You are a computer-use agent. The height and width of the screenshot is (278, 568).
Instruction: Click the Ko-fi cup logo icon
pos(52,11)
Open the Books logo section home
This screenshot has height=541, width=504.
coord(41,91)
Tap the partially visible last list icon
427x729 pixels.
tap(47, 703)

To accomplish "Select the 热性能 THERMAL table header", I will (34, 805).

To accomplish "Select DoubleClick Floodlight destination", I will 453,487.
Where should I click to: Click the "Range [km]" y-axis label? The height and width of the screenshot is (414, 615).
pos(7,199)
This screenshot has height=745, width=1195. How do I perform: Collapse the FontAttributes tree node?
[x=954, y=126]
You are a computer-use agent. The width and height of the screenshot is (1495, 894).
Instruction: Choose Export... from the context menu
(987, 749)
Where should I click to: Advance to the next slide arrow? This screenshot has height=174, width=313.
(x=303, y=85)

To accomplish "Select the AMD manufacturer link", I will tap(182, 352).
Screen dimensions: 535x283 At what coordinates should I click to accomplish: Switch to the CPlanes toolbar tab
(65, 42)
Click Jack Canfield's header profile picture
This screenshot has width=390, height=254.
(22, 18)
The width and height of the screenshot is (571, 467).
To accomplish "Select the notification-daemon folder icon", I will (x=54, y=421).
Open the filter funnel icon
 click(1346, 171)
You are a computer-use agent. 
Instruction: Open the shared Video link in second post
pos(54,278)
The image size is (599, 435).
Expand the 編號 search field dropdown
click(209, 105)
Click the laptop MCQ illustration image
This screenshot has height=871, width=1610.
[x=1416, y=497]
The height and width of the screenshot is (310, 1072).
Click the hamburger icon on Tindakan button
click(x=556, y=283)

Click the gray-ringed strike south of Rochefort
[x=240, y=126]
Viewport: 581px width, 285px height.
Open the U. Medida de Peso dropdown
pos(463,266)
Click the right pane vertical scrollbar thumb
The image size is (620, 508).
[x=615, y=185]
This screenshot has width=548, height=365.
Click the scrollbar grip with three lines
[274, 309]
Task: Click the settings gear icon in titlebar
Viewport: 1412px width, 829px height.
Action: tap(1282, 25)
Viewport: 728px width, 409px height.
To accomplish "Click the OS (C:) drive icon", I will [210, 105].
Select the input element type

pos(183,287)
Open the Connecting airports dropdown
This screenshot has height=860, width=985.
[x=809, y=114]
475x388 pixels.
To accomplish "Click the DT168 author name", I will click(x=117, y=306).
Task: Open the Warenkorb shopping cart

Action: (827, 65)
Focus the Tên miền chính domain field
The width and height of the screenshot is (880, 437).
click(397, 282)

- [What you need to do]: Read the data above and count the lines that include "agent". Answer only with the count.

- [Completed exercise]: 3